THE EXERCISE: Collect every line of the material below that contains the string "heading", treating uppercase and lowercase as different.

DATA SHOWN:
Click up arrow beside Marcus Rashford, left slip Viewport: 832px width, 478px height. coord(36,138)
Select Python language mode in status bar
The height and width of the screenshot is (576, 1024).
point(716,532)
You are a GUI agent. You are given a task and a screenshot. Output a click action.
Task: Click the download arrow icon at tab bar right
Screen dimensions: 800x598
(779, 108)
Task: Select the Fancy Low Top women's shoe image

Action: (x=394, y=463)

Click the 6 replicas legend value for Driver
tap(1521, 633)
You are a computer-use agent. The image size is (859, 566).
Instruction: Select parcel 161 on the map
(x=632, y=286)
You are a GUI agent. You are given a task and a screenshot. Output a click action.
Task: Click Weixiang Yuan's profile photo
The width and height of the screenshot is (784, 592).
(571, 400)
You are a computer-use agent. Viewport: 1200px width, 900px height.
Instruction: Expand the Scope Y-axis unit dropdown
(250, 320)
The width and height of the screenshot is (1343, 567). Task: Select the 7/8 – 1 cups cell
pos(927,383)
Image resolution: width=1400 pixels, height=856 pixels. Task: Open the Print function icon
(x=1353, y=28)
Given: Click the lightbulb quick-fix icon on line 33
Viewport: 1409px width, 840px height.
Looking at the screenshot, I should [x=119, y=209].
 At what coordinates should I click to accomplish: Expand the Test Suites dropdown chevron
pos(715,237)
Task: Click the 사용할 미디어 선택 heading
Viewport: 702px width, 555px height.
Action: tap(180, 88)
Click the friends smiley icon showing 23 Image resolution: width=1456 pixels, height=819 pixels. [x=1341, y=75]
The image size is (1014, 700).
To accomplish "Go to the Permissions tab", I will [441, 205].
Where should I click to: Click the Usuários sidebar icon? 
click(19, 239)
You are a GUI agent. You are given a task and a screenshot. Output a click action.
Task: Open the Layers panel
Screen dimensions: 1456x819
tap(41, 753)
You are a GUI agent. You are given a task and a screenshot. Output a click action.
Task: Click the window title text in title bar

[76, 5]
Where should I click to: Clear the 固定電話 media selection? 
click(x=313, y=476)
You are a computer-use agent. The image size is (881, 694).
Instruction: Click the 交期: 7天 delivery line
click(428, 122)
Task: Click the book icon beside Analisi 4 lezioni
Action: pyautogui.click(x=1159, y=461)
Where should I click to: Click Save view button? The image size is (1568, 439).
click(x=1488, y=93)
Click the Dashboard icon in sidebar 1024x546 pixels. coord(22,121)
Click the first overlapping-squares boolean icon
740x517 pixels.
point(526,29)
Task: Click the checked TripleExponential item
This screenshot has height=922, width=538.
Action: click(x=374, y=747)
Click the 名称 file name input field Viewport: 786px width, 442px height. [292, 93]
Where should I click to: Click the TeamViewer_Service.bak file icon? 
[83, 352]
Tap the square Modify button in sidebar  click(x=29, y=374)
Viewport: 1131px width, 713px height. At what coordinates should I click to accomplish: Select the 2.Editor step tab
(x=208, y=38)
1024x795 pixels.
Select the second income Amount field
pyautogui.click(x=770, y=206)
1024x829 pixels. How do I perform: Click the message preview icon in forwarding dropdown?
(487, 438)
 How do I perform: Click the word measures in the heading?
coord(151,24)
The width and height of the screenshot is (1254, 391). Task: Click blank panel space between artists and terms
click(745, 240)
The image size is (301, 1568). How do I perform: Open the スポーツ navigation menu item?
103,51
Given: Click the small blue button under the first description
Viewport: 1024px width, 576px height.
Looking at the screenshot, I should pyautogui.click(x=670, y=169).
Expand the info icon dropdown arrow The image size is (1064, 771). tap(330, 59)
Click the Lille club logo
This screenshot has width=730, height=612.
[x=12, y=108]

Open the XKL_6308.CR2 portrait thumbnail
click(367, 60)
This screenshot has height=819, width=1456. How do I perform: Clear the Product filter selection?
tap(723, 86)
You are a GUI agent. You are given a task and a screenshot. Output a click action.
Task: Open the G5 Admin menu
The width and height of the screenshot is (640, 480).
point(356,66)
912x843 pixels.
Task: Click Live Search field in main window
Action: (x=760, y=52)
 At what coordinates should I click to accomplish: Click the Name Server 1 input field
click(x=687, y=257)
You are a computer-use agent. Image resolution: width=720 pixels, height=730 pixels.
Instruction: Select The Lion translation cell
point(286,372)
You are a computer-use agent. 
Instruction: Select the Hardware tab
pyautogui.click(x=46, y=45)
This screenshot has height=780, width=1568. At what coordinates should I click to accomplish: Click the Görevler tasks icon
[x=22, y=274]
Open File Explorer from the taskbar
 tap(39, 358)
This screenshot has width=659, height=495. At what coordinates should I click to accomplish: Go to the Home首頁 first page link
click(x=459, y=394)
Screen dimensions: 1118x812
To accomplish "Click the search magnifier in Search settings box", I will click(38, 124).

RESPONSE BELOW:
Task: Click the 사용할 미디어 선택 heading
 How do I perform: Click the word measures in the heading?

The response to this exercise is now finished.